Library and information science(s) or studies (LIS) is an interdisciplinary field of study that deals generally with organization, access, collection, and protection/regulation of information, whether in physical (e.g. art, legal proceedings, etc.) or digital forms. 

In spite of various trends to merge the two fields, some consider the two original disciplines, library science and information science, to be separate. However, it is common today to use the terms synonymously or to drop the term "library" and to speak about information departments or I-schools. There have also been attempts to revive the concept of documentation and to speak of Library, information and documentation studies (or science).

History 
By the late 1960s, mainly due to the meteoric rise of human computing power and the new academic disciplines formed therefrom, academic institutions began to add the term "information science" to their names. The first school to do this was at the University of Pittsburgh in 1964. More schools followed during the 1970s and 1980s, and by the 1990s almost all library schools in the USA had added information science to their names. Although there are exceptions, similar developments have taken place in other parts of the world. In Denmark, for example, the 'Royal School of Librarianship' changed its English name to The Royal School of Library and Information Science in 1997.

Relations between library science, information science and LIS
Tefko Saracevic (1992, p. 13) argued that library science and information science are separate fields:

Another indication of the different uses of the two terms are the indexing in UMI's Dissertations Abstracts. In Dissertations Abstracts Online in November 2011 were 4888 dissertations indexed with the descriptor LIBRARY SCIENCE and 9053 with the descriptor INFORMATION SCIENCE. For the year 2009 the numbers were 104 LIBRARY SCIENCE and 514 INFORMATION SCIENCE. 891 dissertations were indexed with both terms (36 in 2009).

It should be considered that information science grew out of documentation science and therefore has a tradition for considering scientific and scholarly communication, bibliographic databases, subject knowledge and terminology etc.
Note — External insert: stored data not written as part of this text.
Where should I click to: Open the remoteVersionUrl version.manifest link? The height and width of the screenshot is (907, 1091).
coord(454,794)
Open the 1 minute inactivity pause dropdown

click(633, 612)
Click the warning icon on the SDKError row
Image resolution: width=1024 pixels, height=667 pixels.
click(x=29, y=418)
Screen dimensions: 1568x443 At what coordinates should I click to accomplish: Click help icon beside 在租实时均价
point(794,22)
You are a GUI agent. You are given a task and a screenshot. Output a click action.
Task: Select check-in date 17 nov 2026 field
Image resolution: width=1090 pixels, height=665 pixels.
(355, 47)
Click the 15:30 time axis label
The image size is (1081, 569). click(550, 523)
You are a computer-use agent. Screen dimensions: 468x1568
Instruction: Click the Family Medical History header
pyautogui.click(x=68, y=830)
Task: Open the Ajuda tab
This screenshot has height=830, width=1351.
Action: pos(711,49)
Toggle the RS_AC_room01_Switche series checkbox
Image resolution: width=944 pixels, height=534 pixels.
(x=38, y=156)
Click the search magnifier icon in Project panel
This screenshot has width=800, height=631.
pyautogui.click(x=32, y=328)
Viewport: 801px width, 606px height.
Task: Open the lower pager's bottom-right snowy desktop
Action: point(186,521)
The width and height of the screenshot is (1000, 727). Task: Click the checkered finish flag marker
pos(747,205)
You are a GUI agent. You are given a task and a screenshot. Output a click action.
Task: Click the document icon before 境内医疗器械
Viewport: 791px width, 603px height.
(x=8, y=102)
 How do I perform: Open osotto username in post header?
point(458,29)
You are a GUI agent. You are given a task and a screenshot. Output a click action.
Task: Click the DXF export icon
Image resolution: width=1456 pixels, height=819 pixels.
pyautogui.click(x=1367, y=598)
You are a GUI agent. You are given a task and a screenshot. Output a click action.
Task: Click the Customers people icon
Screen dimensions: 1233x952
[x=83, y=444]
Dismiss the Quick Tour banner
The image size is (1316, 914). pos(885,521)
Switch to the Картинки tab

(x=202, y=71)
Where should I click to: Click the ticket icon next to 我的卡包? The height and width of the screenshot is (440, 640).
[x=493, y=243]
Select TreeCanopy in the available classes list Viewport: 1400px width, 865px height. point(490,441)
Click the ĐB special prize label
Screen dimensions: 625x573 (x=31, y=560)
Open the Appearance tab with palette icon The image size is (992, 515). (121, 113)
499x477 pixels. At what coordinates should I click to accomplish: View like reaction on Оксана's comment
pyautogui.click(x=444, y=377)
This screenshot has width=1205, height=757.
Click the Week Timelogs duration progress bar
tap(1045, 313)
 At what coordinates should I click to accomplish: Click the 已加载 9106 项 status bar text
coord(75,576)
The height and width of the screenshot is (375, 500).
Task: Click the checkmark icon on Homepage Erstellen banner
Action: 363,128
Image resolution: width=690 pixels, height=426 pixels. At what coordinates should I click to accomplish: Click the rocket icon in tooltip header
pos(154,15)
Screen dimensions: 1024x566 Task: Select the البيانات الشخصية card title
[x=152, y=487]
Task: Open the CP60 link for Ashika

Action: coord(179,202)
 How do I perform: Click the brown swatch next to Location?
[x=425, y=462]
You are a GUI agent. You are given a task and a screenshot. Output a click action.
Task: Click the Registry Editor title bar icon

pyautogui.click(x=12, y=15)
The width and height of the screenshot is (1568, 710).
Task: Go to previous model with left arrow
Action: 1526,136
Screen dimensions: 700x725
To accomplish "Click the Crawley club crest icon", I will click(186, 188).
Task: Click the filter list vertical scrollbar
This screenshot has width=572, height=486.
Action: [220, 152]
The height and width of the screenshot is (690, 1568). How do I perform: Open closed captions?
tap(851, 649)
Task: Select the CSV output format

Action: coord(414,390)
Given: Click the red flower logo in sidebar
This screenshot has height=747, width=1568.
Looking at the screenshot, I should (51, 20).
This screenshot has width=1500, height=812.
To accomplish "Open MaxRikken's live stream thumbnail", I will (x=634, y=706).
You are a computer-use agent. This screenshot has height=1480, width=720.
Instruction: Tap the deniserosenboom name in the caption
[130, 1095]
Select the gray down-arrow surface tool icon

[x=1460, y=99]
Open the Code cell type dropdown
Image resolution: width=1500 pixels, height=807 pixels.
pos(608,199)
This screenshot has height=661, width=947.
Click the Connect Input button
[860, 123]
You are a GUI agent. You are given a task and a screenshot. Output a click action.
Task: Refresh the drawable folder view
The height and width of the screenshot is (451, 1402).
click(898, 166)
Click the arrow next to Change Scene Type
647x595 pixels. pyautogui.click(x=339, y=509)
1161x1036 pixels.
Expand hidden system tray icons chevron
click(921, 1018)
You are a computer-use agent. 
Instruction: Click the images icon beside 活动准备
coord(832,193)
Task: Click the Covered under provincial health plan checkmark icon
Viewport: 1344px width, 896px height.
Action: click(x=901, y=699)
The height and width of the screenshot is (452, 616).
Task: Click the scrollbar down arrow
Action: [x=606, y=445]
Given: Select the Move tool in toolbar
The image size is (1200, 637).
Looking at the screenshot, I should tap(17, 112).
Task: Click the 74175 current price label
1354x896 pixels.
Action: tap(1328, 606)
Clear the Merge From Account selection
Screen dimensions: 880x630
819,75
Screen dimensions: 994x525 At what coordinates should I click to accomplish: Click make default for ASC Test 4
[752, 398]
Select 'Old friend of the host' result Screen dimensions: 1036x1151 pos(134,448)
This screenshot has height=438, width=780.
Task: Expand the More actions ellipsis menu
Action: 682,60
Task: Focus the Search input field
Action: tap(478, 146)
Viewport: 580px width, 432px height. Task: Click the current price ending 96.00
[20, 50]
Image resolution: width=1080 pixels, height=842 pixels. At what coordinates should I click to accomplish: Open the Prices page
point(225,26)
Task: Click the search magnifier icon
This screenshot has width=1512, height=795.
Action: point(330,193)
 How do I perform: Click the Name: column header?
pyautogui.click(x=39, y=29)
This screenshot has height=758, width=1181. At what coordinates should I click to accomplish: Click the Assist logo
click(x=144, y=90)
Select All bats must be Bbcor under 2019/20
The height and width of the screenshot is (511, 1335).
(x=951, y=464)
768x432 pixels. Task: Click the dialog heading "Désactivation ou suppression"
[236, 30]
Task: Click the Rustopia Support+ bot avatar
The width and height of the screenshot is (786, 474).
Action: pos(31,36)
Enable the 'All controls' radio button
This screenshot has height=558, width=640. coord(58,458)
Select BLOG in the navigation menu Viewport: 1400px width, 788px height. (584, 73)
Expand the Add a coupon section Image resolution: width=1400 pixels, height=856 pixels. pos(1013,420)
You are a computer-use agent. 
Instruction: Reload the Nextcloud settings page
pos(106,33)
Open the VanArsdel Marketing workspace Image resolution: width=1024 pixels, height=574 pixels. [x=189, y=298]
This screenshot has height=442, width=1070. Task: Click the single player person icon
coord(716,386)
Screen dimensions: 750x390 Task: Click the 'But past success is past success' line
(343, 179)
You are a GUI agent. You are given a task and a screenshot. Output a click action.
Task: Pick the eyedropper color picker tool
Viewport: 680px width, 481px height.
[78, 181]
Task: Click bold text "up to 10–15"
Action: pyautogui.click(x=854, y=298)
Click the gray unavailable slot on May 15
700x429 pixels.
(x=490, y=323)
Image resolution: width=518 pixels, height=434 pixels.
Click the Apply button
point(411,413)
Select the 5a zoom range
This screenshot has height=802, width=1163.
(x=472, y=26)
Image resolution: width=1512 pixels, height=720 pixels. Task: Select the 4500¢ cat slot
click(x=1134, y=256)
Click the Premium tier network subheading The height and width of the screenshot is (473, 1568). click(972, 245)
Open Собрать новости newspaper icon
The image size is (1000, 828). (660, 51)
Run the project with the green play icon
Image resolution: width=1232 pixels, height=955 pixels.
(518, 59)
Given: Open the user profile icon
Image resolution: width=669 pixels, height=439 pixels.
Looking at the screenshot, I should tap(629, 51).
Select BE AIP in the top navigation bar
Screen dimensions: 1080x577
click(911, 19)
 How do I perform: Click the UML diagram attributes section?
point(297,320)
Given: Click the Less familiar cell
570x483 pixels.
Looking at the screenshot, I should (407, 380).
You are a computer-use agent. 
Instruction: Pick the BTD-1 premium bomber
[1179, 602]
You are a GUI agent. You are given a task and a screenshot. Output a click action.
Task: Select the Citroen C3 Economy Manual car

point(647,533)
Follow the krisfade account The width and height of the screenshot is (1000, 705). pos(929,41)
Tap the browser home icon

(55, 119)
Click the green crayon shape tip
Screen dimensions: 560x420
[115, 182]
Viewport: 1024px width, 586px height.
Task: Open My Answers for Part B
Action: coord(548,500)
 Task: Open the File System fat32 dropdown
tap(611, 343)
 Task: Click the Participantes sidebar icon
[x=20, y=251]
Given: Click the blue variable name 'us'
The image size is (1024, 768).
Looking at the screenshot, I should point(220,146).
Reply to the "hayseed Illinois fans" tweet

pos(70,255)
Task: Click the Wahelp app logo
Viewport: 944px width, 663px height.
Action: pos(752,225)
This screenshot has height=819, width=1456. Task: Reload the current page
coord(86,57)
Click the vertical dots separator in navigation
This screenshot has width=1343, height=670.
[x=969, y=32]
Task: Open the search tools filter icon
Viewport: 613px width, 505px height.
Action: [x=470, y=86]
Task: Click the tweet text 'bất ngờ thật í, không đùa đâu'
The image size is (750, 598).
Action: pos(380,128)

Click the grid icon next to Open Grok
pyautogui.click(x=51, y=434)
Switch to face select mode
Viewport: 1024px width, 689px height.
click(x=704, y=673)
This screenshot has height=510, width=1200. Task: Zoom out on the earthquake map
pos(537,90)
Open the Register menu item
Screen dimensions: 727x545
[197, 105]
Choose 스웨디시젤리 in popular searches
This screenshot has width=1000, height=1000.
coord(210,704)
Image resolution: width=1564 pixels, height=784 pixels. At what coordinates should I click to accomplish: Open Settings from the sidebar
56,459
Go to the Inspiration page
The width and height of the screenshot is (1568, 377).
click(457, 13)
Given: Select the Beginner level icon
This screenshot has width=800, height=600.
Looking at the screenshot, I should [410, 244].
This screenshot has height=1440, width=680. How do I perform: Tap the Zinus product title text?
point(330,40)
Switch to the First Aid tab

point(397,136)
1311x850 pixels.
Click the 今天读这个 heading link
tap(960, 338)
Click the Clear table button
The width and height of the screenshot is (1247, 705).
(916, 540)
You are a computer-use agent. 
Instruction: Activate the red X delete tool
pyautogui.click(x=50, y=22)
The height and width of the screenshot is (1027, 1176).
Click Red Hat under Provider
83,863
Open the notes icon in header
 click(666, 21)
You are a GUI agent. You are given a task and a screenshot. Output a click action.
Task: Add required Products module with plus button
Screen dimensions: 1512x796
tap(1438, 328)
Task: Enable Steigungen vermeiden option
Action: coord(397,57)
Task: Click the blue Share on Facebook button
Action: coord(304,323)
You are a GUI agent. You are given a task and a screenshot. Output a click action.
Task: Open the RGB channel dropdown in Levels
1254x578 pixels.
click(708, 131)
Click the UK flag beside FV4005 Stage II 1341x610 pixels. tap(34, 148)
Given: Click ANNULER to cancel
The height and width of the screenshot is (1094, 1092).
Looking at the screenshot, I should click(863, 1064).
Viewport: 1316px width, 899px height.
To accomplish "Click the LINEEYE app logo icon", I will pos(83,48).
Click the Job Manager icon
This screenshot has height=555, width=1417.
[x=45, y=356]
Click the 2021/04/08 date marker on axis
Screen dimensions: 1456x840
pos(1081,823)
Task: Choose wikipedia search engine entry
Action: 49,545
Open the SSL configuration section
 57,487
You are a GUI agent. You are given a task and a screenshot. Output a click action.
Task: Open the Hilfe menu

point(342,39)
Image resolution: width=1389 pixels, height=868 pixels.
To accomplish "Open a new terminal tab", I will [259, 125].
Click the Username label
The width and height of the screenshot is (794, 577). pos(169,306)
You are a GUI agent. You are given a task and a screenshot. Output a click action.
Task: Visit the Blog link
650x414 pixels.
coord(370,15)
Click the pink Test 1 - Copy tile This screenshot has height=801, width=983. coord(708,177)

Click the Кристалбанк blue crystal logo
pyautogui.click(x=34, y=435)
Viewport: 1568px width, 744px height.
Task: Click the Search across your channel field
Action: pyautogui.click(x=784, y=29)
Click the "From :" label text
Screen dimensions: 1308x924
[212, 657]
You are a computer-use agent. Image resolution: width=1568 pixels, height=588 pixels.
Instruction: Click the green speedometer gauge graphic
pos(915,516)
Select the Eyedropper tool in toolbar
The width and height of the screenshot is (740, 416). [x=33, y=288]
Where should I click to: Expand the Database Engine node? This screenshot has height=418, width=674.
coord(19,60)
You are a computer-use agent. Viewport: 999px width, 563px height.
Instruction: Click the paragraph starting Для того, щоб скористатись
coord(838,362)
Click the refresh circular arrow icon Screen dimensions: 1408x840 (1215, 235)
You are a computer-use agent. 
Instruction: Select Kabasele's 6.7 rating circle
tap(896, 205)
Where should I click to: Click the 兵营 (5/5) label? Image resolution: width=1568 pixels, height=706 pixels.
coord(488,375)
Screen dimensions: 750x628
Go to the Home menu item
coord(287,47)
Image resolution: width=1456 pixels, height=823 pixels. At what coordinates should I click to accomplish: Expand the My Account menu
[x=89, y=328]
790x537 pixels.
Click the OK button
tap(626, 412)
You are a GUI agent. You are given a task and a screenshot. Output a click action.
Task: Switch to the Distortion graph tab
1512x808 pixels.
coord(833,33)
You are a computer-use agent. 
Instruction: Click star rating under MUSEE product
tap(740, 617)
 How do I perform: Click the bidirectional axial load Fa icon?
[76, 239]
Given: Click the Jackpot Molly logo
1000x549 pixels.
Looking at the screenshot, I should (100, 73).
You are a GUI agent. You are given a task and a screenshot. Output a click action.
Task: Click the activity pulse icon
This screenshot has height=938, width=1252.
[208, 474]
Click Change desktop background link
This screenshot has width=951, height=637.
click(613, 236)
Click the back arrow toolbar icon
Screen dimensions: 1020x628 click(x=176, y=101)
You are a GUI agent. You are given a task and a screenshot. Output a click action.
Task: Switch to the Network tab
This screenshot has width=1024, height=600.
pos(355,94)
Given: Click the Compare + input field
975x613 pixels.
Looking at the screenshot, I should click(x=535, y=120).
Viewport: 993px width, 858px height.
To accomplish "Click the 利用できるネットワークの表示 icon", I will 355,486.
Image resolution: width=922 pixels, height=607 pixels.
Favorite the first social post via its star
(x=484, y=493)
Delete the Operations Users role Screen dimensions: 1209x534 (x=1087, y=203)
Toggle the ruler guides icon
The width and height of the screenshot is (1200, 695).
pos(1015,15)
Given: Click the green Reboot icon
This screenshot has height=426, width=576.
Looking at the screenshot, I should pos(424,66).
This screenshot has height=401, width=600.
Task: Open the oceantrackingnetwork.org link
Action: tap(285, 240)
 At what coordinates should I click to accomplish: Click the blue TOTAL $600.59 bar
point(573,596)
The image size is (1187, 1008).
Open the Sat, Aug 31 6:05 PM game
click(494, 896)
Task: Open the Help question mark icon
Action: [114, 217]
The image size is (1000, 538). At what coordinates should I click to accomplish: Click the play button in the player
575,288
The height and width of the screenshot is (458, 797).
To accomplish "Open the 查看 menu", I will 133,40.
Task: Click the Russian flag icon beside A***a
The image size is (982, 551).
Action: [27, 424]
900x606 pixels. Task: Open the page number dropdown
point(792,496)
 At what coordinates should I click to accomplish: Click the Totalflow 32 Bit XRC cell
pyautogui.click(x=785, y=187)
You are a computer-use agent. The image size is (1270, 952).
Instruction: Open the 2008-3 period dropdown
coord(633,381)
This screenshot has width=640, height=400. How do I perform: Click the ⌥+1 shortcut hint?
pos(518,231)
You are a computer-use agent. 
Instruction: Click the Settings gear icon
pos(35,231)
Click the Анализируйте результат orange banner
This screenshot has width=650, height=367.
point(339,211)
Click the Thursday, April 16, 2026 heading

Library science, on the other hand has mostly concentrated on libraries and their internal processes and best practices. It is also relevant to consider that information science used to be done by scientists, while librarianship has been split between public libraries and scholarly research libraries. Library schools have mainly educated librarians for public libraries and not shown much interest in scientific communication and documentation. When information scientists from 1964 entered library schools, they brought with them competencies in relation to information retrieval in subject databases, including concepts such as recall and precision, boolean search techniques, query formulation and related issues. Subject bibliographic databases and citation indexes provided a major step forward in information dissemination - and also in the curriculum at library schools.

Julian Warner (2010) suggests that the information and computer science tradition in information retrieval may broadly be characterized as query transformation, with the query articulated verbally by the user in advance of searching and then transformed by a system into a set of records. From librarianship and indexing, on the other hand, has been an implicit stress on selection power enabling the user to make relevant selections.

Difficulties defining LIS
"The question, 'What is library and information science?' does not elicit responses of the same internal conceptual coherence as similar inquiries as to the nature of other fields, e.g., 'What is chemistry?', 'What is economics?', 'What is medicine?' Each of those fields, though broad in scope, has clear ties to basic concerns of their field. [...] Neither LIS theory nor practice is perceived to be monolithic nor unified by a common literature or set of professional skills. Occasionally, LIS scholars (many of whom do not self-identify as members of an interreading LIS community, or prefer names other than LIS), attempt, but are unable, to find core concepts in common. Some believe that computing and internetworking concepts and skills underlie virtually every important aspect of LIS, indeed see LIS as a sub-field of computer science! [Footnote III.1] Others claim that LIS is principally a social science accompanied by practical skills such as ethnography and interviewing. Historically, traditions of public service, bibliography, documentalism, and information science have viewed their mission, their philosophical toolsets, and their domain of research differently. Still others deny the existence of a greater metropolitan LIS, viewing LIS instead as a loosely organized collection of specialized interests often unified by nothing more than their shared (and fought-over) use of the descriptor information. Indeed, claims occasionally arise to the effect that the field even has no theory of its own." (Konrad, 2007, p. 652–653).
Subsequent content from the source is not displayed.